GSA Annual Meeting in Denver, Colorado, USA - 2016

Paper No. 240-9
Presentation Time: 9:00 AM-6:30 PM


KLEINBERG, Andrew, YOUNG, Seth A. and OWENS, Jeremy D., Department of Earth, Ocean & Atmospheric Science, Florida State University, 1017 Academic Way, Tallahassee, FL 32306,

A major biotic crisis (the Ireviken event) occurred within the early Silurian, spanning the Llandovery-Wenlock boundary (~431 Ma), where there was an 80% reduction in biodiversity in both conodonts and graptolites, a 50% reduction in trilobites, and is associated with one of four major positive carbon isotope excursions during the Silurian. The extent and magnitude of the Ireviken event has been well documented through biostratigraphic and δ 13C studies, however, the models proposed to explain the cause of the extinction remains poorly constrained. For the first time this study has generated a coeval analysis of δ 34S- carbonate-associated-sulfate and δ 13CCarb to examine the global ocean paleoredox conditions of this event. This will test the hypothesis that the Ireviken event was the result of a proliferation of deep ocean anoxia and increased organic carbon burial due to a shift in deep water formation from the high latitudes to the low latitudes. This approach will also help further refine the primo and secondo ocean-climate state model put forward to best explain the oscillating sediment-types, biota, and δ13C values seen throughout the Silurian. The model shows how alternating between climate states can affectively change the site of deep water formation, disrupting ocean circulation, and thus induce deep ocean anoxia. However, this model makes the assumption of a deoxygenated deep ocean based on δ13C alone and lacks any empirical evidence for anoxia. Here we analyzed δ34S due to its direct link with the long-term oxygen and carbon cycles through the process of pyrite formation. Anoxic and/or euxinic (sulfide-rich) events are often accompanied by enhanced burial of 34S depleted pyrite and 13C depleted organic matter making δ34SCAS and δ13Ccarb values positive.

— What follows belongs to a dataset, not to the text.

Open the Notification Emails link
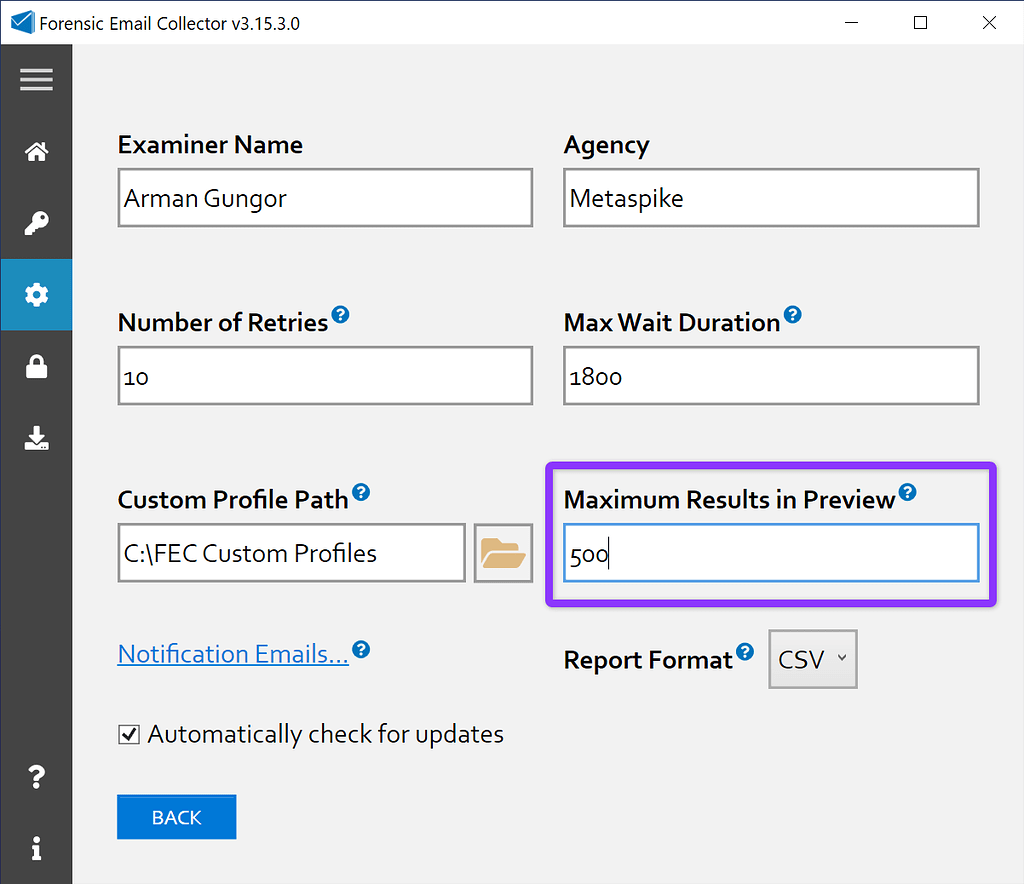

Previous studies have associated the Wayne formation’s Maddox member, Nashville, TN area, with the Ireviken event and recorded d13C values as heavy as 4 ‰. This study, on the same strata, has also been able to record comparable d13C values and d34SCAS values that document a global coeval positive shift (7 - 8 ‰ in magnitude) indicating widespread anoxia was prevalent at the time. In addition, we will present new data on I/Ca ratios in carbonates which can distinguish local oxygen conditions and further piece together the redox conditions of the Ireviken event.